Em 2024, 105 pessoas trans foram mortas no Brasil. Apesar de o país ter registrado 14 casos a menos do que em 2023, o país segue, pelo 17º ano consecutivo, como o que mais mata pessoas trans no mundo. Os dados são do dossiê Registro Nacional de Mortes de Pessoas Trans no Brasil em 2024: da Expectativa de Morte a um Olhar para a Presença Viva de Estudantes Trans na Educação Básica Brasileira, da Rede Trans Brasil.
O documento, que será oficialmente lançado em 29 de janeiro nas redes sociais da organização, reúne os casos divulgados por meios de comunicação, como internet, redes sociais, jornais e emissoras de televisão ao longo do ano passado.
A maior parte dos casos, 38%, foi na Região Nordeste, que continua sendo a que mais registra mortes de pessoas trans desde 2022. A Região Sudeste aparece em segundo lugar, com 33% dos assassinatos, seguida pelo Centro-Oeste, com 12,6% das mortes, Norte, com 9,7%, e Sul, com 4,9% dos casos.
Entre as unidades federativas, em números absolutos, São Paulo foi o Estado com maior registro de assassinatos: 17. Minas Gerais, com 10 casos, e Ceará, com nove, aparecem em seguida.
— A queda no número de mortes de pessoas trans em relação a 2023 é um pequeno alívio, mas não podemos ignorar que elas ainda acontecem. Isso reflete como o Brasil está em um processo lento e desigual de mudança. Apesar de avanços em debates públicos e de maior visibilidade, a violência e o preconceito ainda são uma realidade para muitas pessoas trans. Essa trajetória mostra que, embora existam sinais de progresso, a luta está longe de acabar — diz a secretária adjunta de Comunicação da Rede Trans Brasil, Isabella Santorinne.
A organização é uma das que colaboram com a pesquisa Trans Murder Monitoring, que rastreia os assassinatos de pessoas trans e de gênero diverso em nível global. A pesquisa considera os casos registrados até 30 de setembro de cada ano. Em 2024, foi registrado em nível global o maior número de assassinatos, 350 pessoas trans.
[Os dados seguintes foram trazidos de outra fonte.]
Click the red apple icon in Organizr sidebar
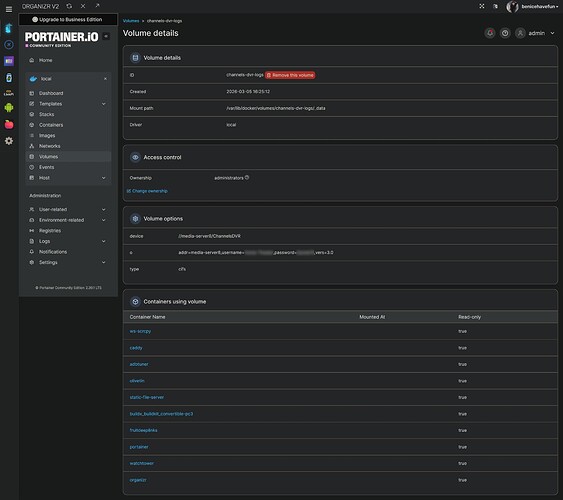 click(9, 124)
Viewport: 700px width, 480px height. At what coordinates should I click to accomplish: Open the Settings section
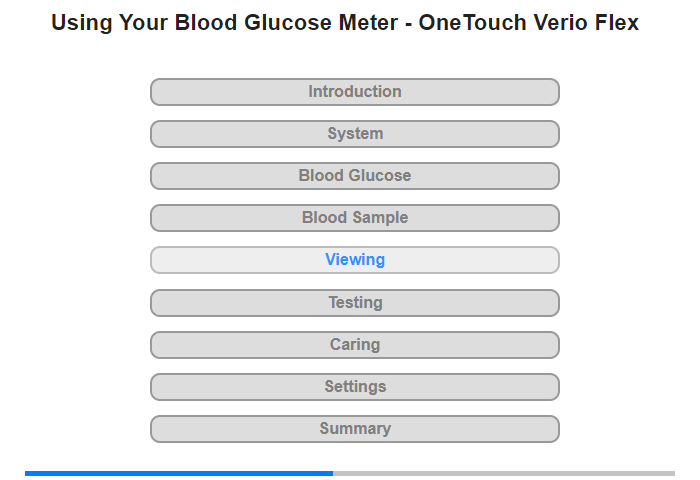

Apenas a América Latina e o Caribe reúnem cerca de 70% dos casos, um total de 255. O Brasil lidera o ranking com 105 mortes notificadas no período considerado. Em seguida, estão México (71), Colômbia (25), Equador (14), Honduras (6), Argentina (6), Guatemala (5), Venezuela (4), Cuba (3), Panamá (3), Peru (2), Bolívia (2), Nicarágua (2), Uruguai (1), Porto Rico (1), Chile (1), Guiana (1), Trindade e Tobago (1) e República Dominicana (1).
— É muito contraditório, porque o país que mais consome pornografia trans no mundo é o Brasil e o Brasil também é o país que mais mata pessoas trans, ou seja, as pessoas sentem prazer e desejo pelos nossos corpos e, ao mesmo tempo, sentem ódio e repulsa pelos nossos corpos — diz Isabella Santorinne.
Perfil das vítimas
A maioria das mortes registradas no Brasil é de mulheres trans ou travestis, que correspondem a 93,3% das vítimas. As demais vítimas, 6,7%, são homens trans. A maior parte tinha idade entre 26 e 35 anos (36,8%), era parda (36,5%) ou preta (26%) e era trabalhadora sexual.
— Os dados evidenciam e detalham a realidade violenta à qual pessoas trans e travestis são submetidas — avalia Isabella.
O levantamento mostra ainda que a maior parte dos casos, 66%, ainda estava sendo investigada e que, em 34% deles, o suspeito foi preso. Dentre os casos com os devidos registros, os agressores eram companheiros e ex-companheiros em 14 casos, clientes em nove e outros nove foram de execução com possível envolvimento com dívidas com agiotas, drogas e ligação com organizações criminosas.
A maior parte das mortes foram ocasionadas por arma de fogo e facada. Os homicídios ocorreram em sua maioria em vias públicas, seguido pela residência da própria vítima.
O dossiê também analisou o respeito dos meios de comunicação aos nomes das vítimas. No ano passado, 93,3% dos casos foram respeitados e 6,7% trataram as vítimas pelo chamado nome morto, ou seja, o nome pelo qual a pessoa era chamada antes da transição de gênero.